In Table 2, we indicated the number and percentage of surveys included in the analysis, i.e., the surveys that passed the fitting test. In total, the 90% criterion restricts the analysis to 61 DHS surveys (30%), while the 99% criterion allows us to work with 109 surveys (53%). The breakdown by world region shows that most of the excluded surveys were collected in Sub-Saharan Africa. Only one survey out of 73 (Ethiopia 2016) was kept under the looser fitting criterion (99%). This is consistent with the specificities found for this region compared to the VR data. In contrast, in the other regions, the model fitted a majority of surveys, in particular when considering the 99% fitting criterion. This is the case for the groups of countries in North Africa, West Asia and Europe (85% of surveys included) and Latin America and the Caribbean (85%). The group of Central, South, and Southeast Asian countries benefits from a slightly lesser proportion of good fit (78%). Results for individual surveys (see below) show that some Asian countries display similar age pattern of under-5 mortality than in Sub-Saharan Africa.

thumbnail
Table 2. Numbers and percentages of surveys included in the analysis according to the 90% and 99% maximum values of fitting error.

https://doi.org/10.1371/journal.pone.0259304.t002

The selected surveys represent a pool of surveys for which we are confident that the k-model can summarize the underlying age pattern of under-5-five mortality and thus produce a robust prediction of the IMR. On the basis of these surveys, we evaluated the magnitude of the bias affecting the observed IMR estimates. In addition, we compared our predictions with values predicted on the basis of the MLT approach. To produce these MLT estimates, we selected the model families established by the UN IGME for each country.

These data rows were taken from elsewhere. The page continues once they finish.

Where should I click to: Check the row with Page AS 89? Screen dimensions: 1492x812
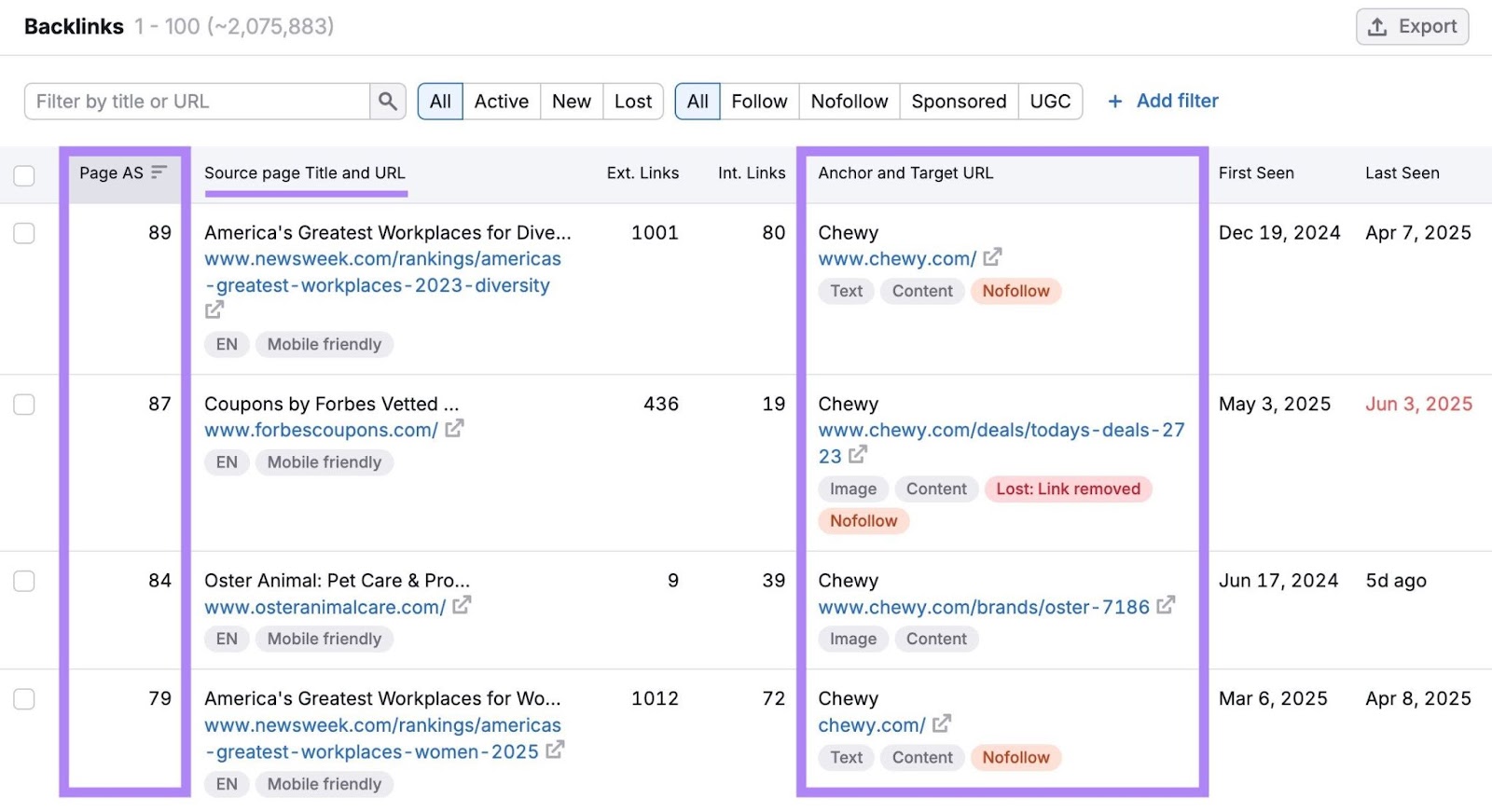pos(24,233)
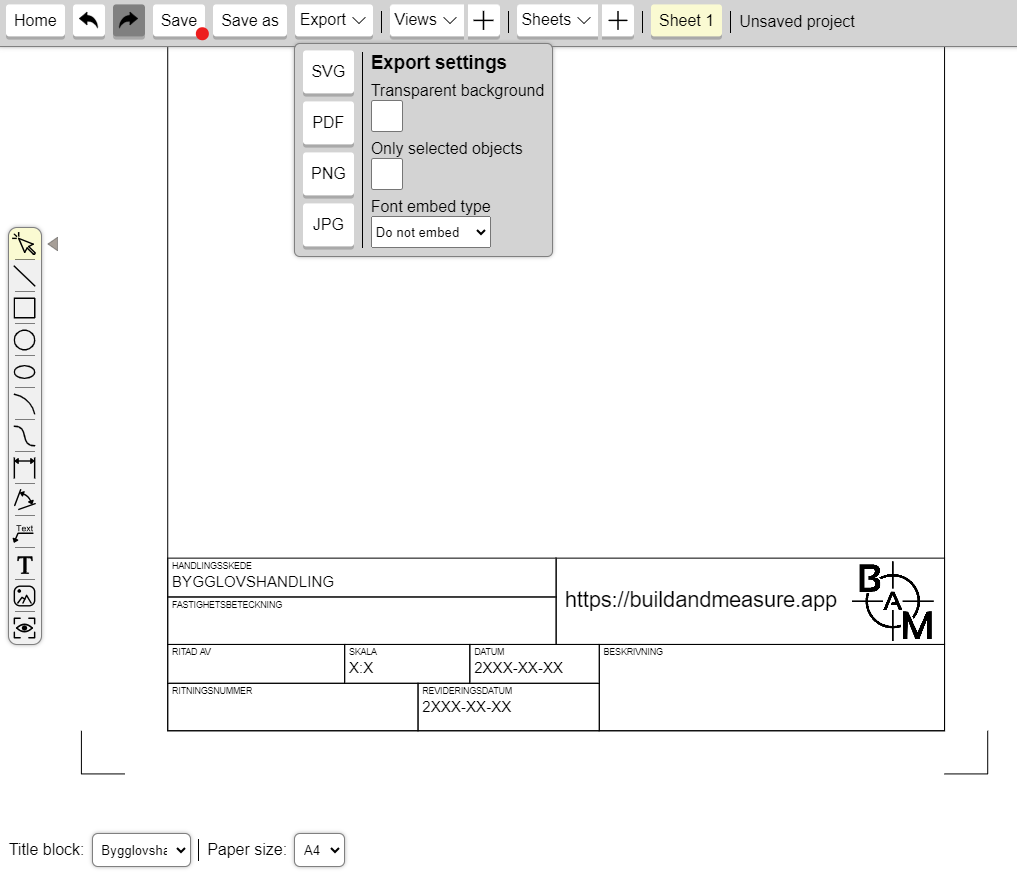Enable transparent background for export
This screenshot has width=1017, height=872.
pyautogui.click(x=386, y=116)
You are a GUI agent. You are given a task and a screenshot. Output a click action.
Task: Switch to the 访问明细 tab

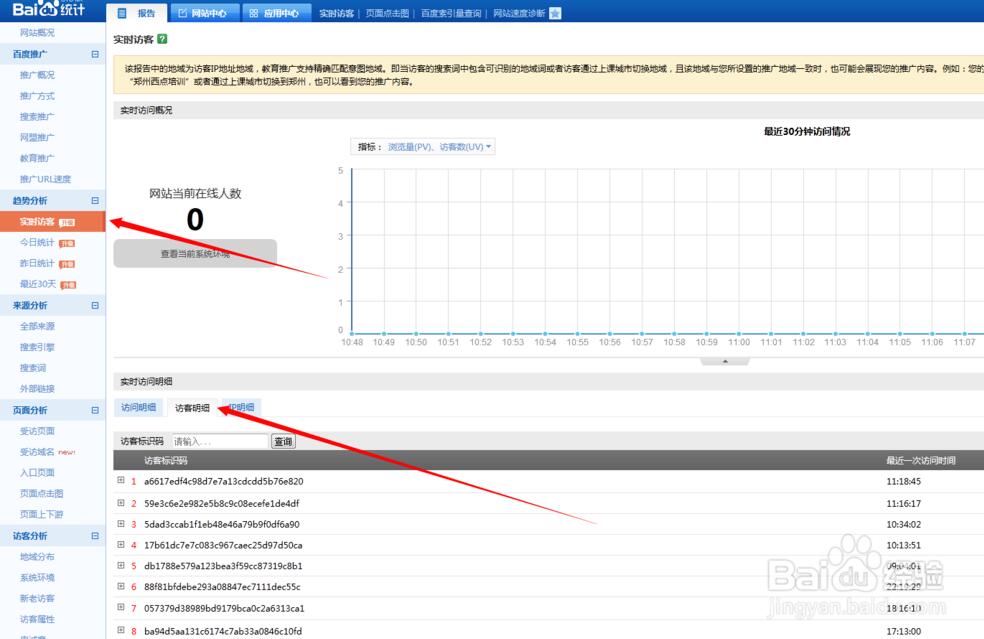click(x=139, y=407)
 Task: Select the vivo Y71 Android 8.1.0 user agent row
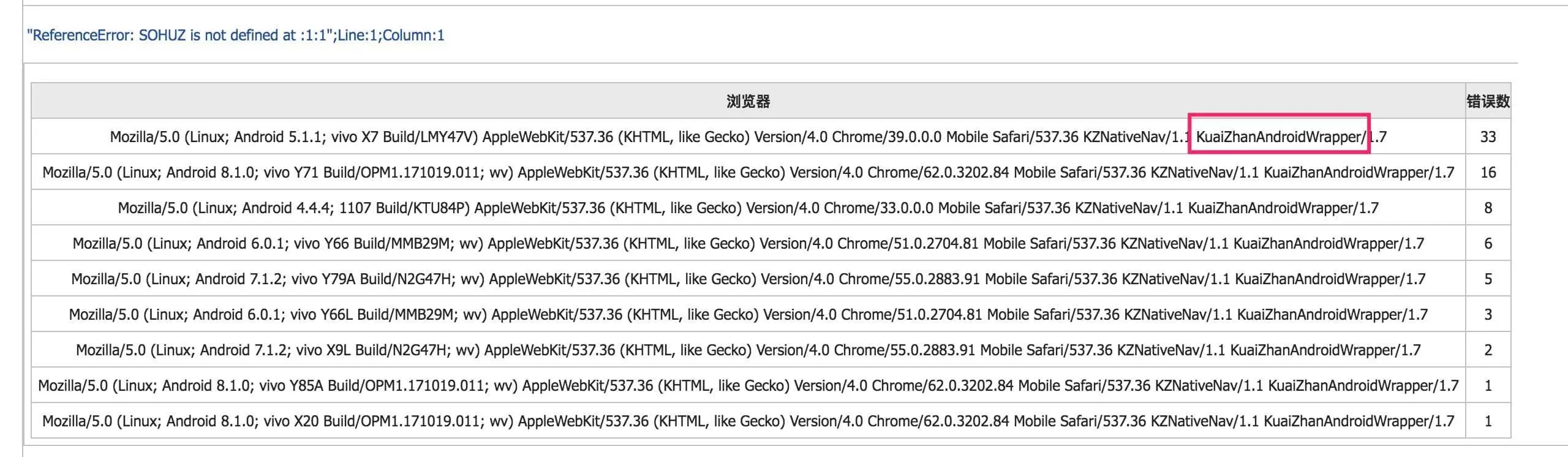coord(748,172)
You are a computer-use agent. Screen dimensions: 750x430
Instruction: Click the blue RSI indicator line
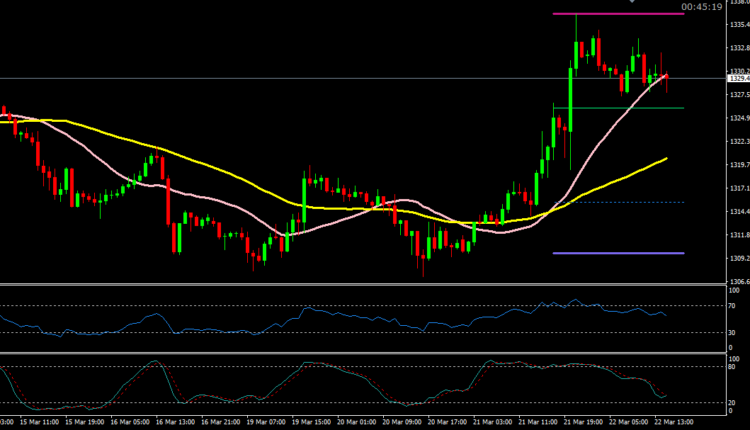(x=300, y=316)
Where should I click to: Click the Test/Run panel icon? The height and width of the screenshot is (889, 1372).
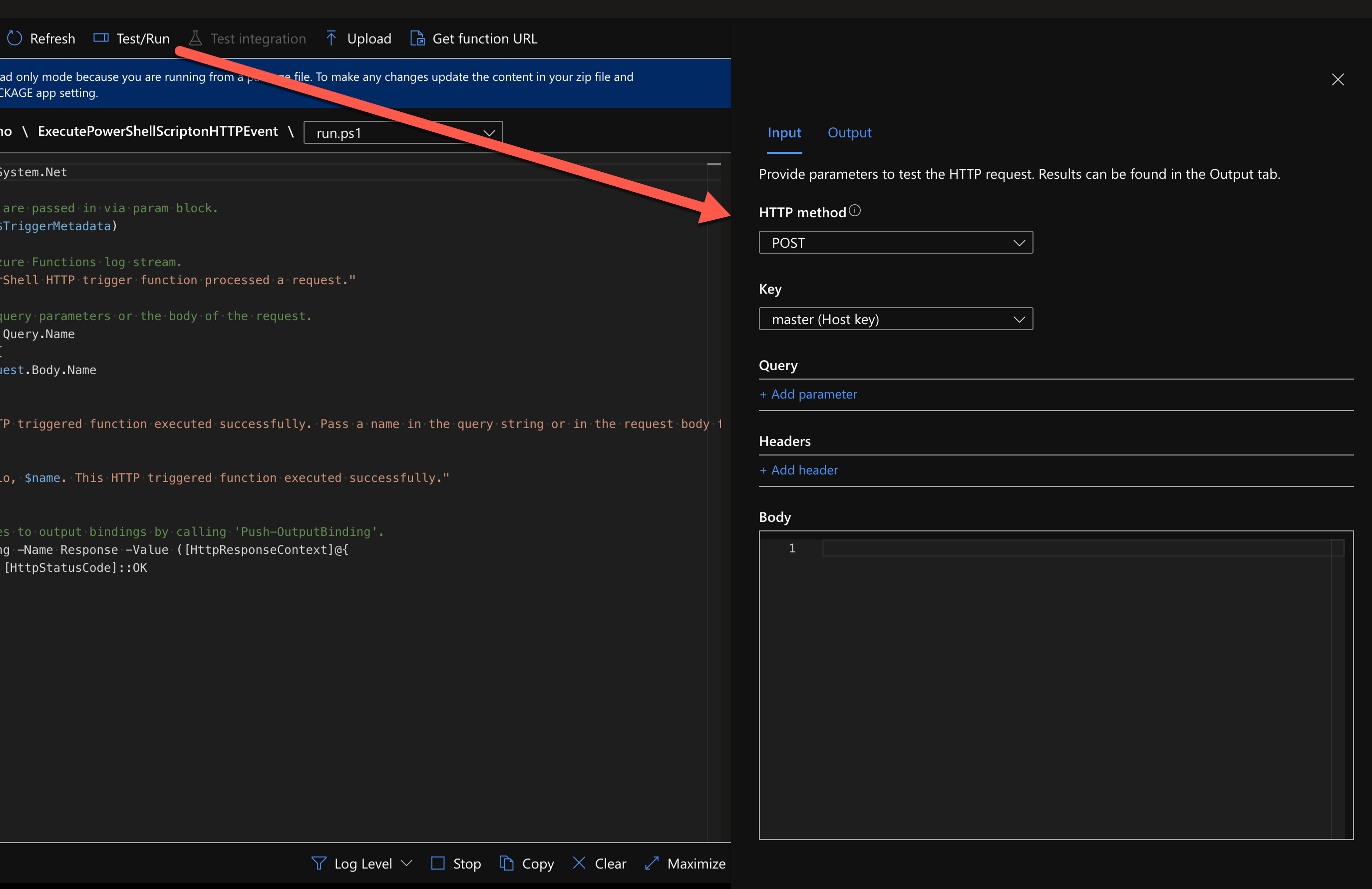coord(101,38)
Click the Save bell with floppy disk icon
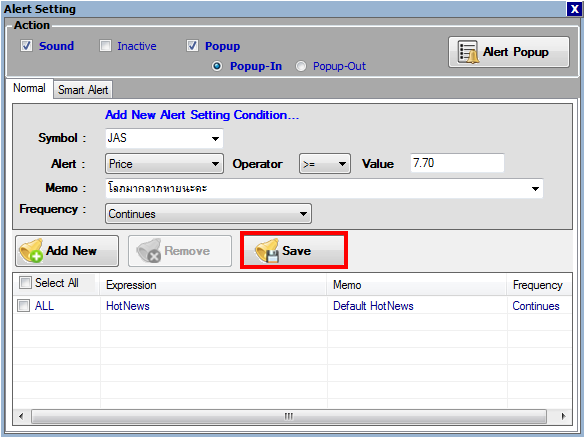The width and height of the screenshot is (585, 438). coord(267,250)
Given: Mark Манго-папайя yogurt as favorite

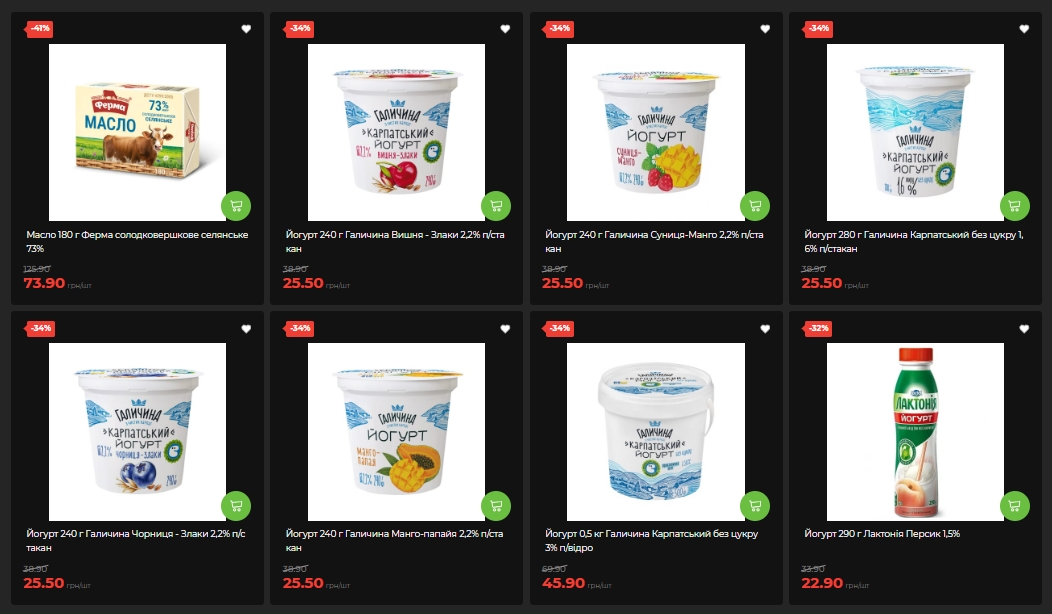Looking at the screenshot, I should [505, 329].
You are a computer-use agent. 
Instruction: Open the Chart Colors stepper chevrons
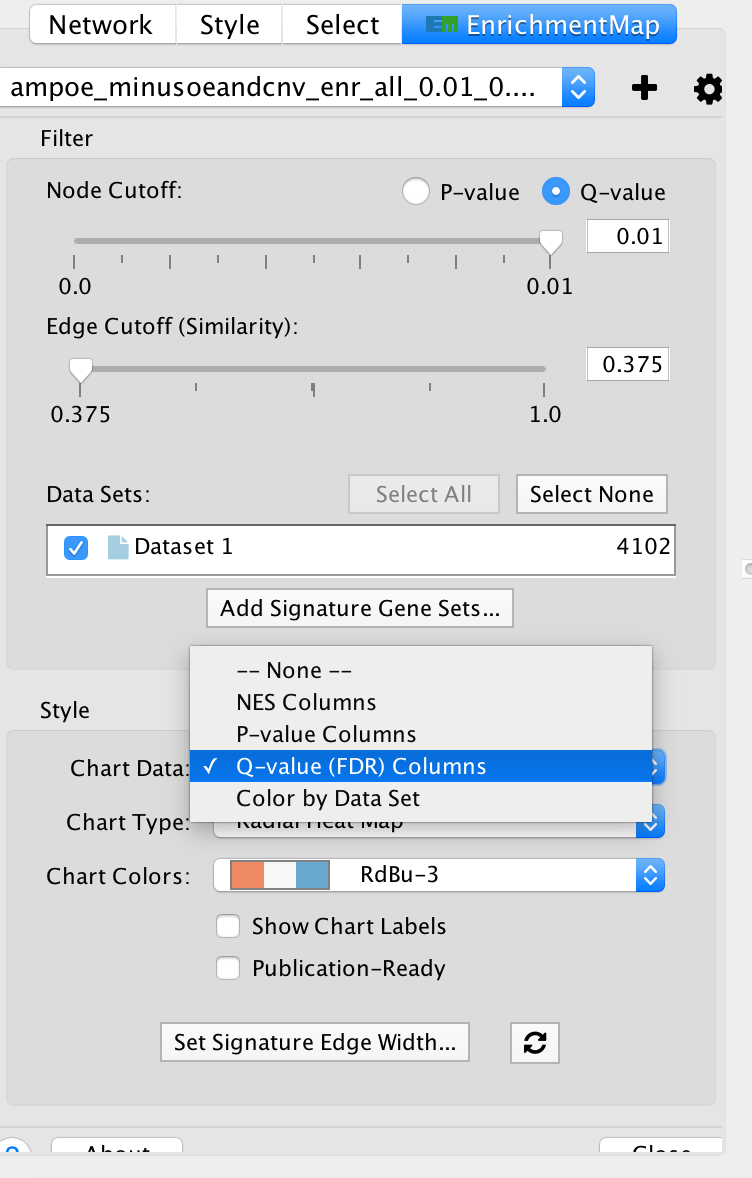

Fig 4 displays predicted vs. observed ratios of the IMR in retained DHS surveys, by world region. The results are similar for both the 90% and 99% maximum values of fitting errors: the k-model tends to predict values that are on average about 2% higher than the observed ones, suggesting that observed IMRs in the DHS tend to be underestimated. Although this result is consistent with expectations, the magnitude of the bias is small. In total, most ratios are situated between 0.95 and 1.05: 74% with the 99% fitting criterion and 87% with the stricter one. For the looser criterion, the ratio hardly goes beyond 1.10. In North Africa, West Asia, and Europe it does not go over 1.05.

thumbnail
Fig 4. Predicted vs observed ratio of the IMR in individual DHS surveys by world region with predictions made using the k-model or MLTs.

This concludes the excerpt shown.